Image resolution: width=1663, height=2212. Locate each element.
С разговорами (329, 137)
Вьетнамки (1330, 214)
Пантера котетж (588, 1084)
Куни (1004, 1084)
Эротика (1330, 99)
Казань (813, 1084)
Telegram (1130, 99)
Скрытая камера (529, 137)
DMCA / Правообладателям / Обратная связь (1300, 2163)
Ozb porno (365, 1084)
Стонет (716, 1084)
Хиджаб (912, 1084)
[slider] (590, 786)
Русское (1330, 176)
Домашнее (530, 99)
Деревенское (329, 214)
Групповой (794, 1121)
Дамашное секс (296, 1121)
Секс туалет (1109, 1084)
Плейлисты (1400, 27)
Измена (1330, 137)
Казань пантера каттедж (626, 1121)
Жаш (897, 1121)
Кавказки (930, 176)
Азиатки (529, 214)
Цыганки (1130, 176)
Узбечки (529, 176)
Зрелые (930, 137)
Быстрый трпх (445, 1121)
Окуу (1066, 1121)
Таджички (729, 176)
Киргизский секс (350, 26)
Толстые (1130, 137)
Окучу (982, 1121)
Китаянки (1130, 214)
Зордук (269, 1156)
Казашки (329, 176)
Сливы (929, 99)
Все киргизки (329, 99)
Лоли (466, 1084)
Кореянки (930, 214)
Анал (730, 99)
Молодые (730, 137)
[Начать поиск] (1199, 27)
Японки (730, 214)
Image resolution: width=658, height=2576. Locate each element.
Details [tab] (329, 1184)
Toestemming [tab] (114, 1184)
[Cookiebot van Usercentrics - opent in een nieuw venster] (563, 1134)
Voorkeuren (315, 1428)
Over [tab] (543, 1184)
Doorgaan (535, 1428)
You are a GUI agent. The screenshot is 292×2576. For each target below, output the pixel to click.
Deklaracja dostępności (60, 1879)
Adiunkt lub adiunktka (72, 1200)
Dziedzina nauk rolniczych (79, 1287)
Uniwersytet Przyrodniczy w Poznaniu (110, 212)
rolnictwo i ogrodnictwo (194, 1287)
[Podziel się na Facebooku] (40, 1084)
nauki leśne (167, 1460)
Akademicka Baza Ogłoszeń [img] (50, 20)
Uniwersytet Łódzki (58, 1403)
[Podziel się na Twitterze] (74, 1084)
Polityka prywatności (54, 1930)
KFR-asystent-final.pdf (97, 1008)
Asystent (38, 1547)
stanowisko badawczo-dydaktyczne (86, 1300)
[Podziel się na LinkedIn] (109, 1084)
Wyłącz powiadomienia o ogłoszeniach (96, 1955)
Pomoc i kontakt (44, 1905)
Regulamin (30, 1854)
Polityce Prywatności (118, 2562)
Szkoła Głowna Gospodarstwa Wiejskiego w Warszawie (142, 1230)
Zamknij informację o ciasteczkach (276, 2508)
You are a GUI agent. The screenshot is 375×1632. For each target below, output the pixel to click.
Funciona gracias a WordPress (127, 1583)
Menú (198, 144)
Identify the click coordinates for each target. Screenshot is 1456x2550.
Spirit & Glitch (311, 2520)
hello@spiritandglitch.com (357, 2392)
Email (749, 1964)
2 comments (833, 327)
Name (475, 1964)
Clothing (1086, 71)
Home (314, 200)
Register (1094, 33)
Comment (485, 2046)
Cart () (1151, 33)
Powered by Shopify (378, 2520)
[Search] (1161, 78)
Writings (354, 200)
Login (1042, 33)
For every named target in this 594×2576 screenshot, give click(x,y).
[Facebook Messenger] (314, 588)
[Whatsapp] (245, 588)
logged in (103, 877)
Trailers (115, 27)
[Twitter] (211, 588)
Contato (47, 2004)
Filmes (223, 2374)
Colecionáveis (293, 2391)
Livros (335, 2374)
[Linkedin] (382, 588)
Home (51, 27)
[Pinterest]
• • •
● What is required: Reproduce the lines of the entries above from the one with "[Podziel się na Twitterze] (74, 1084)" to the one with "Szkoła Głowna Gospodarstwa", both included, exactly and without any other line.

● Exercise result:
[Podziel się na Twitterze] (74, 1084)
Polityka prywatności (54, 1930)
KFR-asystent-final.pdf (97, 1008)
Asystent (38, 1547)
stanowisko badawczo-dydaktyczne (86, 1300)
[Podziel się na LinkedIn] (109, 1084)
Wyłącz powiadomienia o ogłoszeniach (96, 1955)
Pomoc i kontakt (44, 1905)
Regulamin (30, 1854)
Polityce Prywatności (118, 2562)
Szkoła Głowna Gospodarstwa Wiejskiego w Warszawie (142, 1230)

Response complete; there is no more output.